## DIRECTION
Retype the data below word for word, with nothing added or left out.

## DATA SECTION
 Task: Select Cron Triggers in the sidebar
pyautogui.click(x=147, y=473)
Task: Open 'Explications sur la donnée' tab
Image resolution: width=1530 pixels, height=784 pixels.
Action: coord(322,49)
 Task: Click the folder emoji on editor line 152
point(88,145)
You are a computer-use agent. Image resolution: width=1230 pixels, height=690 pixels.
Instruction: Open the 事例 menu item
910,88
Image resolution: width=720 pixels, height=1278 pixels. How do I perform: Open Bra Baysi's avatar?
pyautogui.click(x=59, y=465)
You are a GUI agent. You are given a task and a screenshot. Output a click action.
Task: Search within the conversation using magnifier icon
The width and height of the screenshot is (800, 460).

## TASK OUTPUT
 Task: Select Cron Triggers in the sidebar
pyautogui.click(x=147, y=473)
Task: Open 'Explications sur la donnée' tab
Image resolution: width=1530 pixels, height=784 pixels.
Action: coord(322,49)
 Task: Click the folder emoji on editor line 152
point(88,145)
You are a computer-use agent. Image resolution: width=1230 pixels, height=690 pixels.
Instruction: Open the 事例 menu item
910,88
Image resolution: width=720 pixels, height=1278 pixels. How do I perform: Open Bra Baysi's avatar?
pyautogui.click(x=59, y=465)
You are a GUI agent. You are given a task and a screenshot. Output a click action.
Task: Search within the conversation using magnifier icon
The width and height of the screenshot is (800, 460).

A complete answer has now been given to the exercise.